*THE EXERCISE*.
Reproduce the rows below, swapping every occurrence of "screenshot" for "screen capture" and leaving everything else unchanged. Omit the pictures from your answer.

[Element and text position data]
········

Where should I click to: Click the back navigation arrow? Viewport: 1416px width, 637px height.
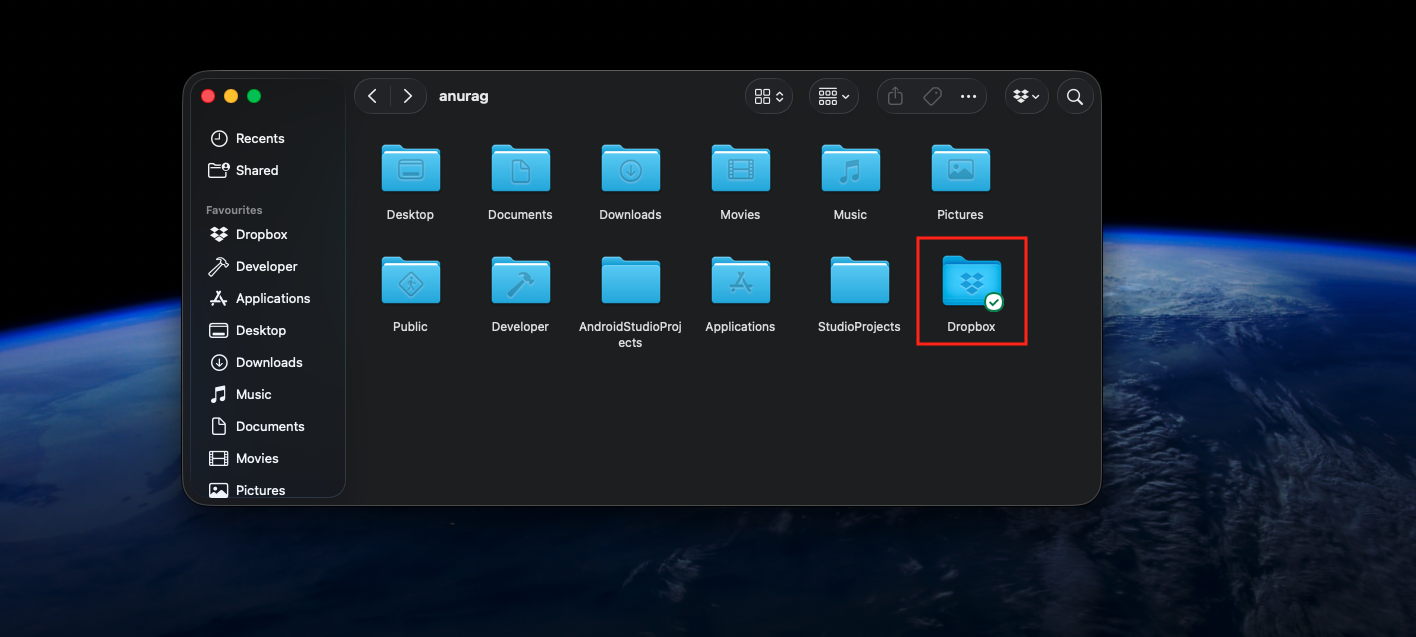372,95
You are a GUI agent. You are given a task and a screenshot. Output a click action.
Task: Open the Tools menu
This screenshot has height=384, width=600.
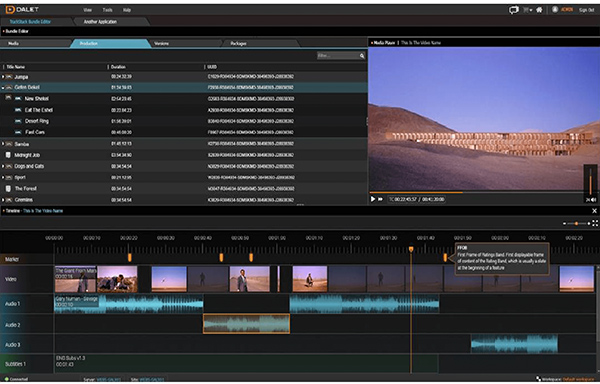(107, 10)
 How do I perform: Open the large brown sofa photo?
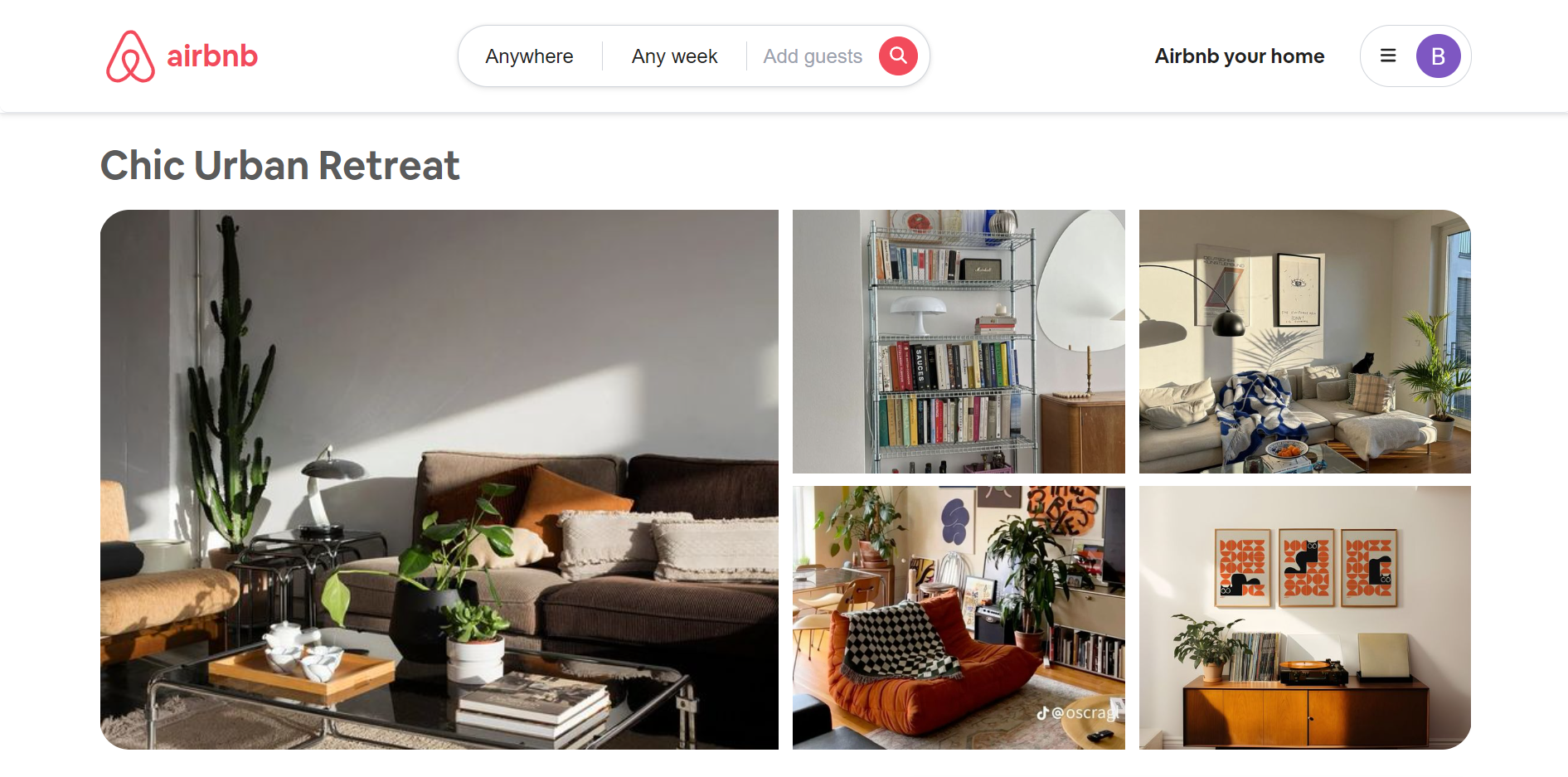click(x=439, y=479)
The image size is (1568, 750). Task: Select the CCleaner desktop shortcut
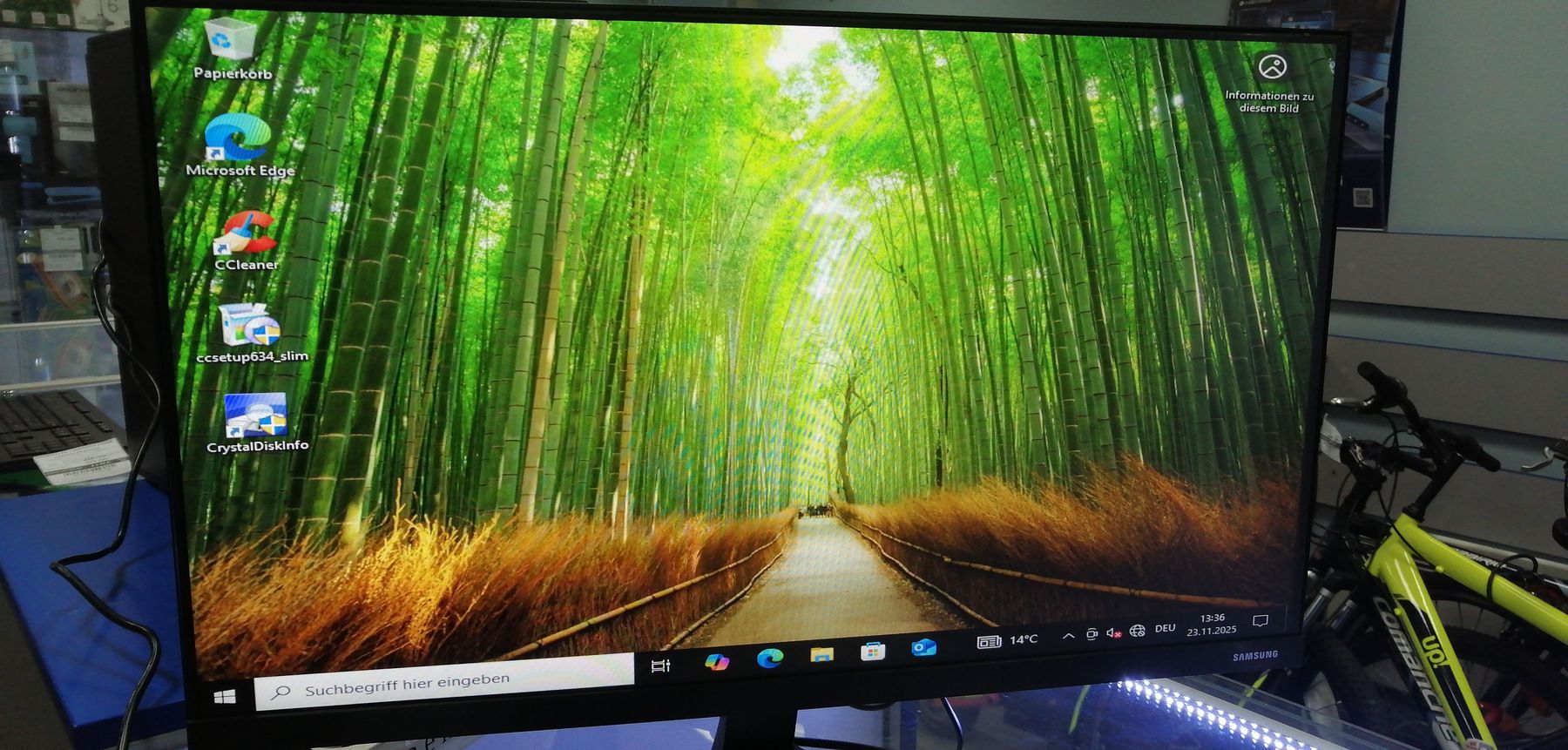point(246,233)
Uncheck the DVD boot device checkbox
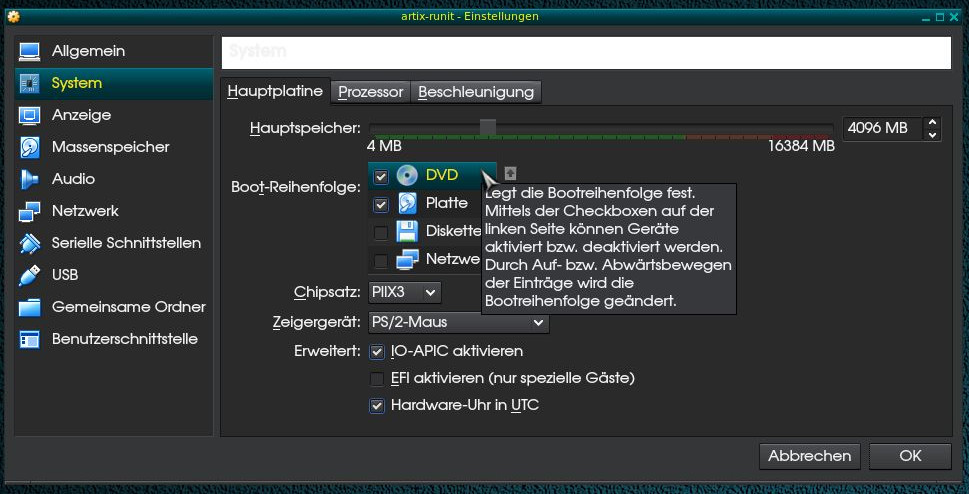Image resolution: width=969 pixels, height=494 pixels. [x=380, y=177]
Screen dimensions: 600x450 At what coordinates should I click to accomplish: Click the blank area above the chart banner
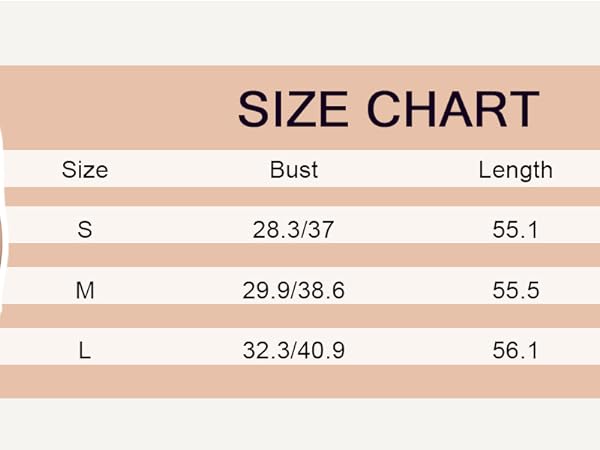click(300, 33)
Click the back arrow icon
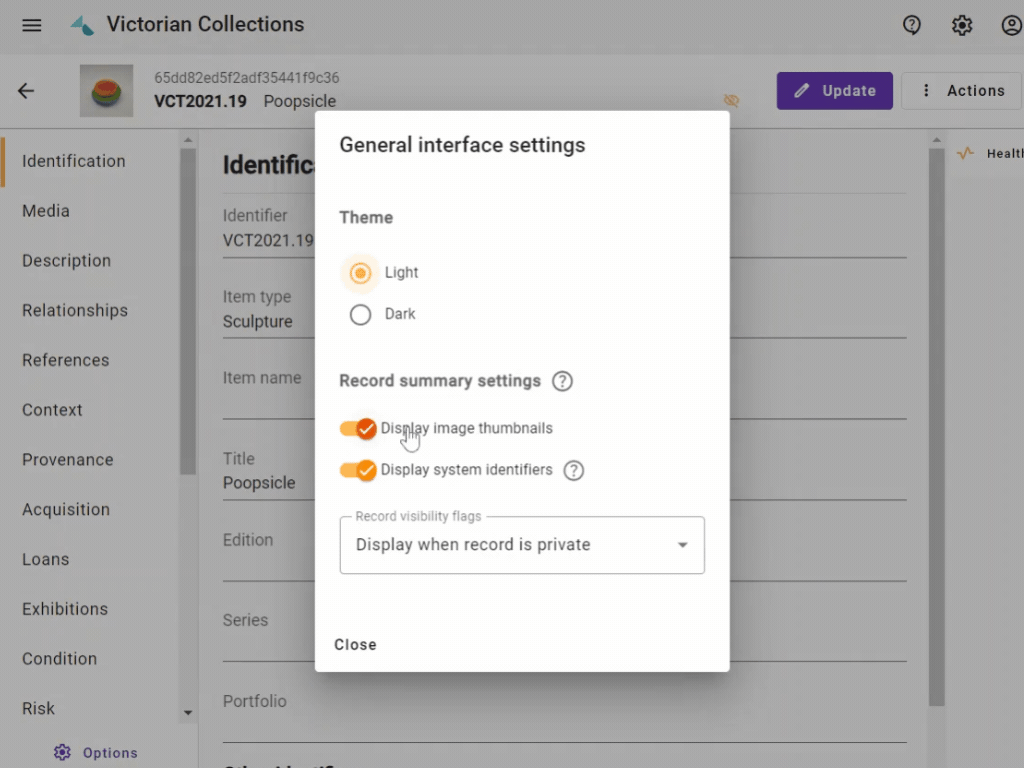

········

*SOLUTION TO THE PROBLEM*.
Where should I click to: Click the back navigation arrow? Viewport: 1416px width, 637px height.
372,95
You are a GUI agent. You are given a task and a screen capture. Output a click action.
Task: Open the Tools menu
This screen capture has height=384, width=600.
(107, 10)
 How do I perform: Open the large brown sofa photo?
click(x=439, y=479)
The image size is (1568, 750). Task: Select the CCleaner desktop shortcut
point(246,233)
Uncheck the DVD boot device checkbox
Image resolution: width=969 pixels, height=494 pixels. [x=380, y=177]
Screen dimensions: 600x450 At what coordinates should I click to accomplish: Click the blank area above the chart banner
click(300, 33)
Click the back arrow icon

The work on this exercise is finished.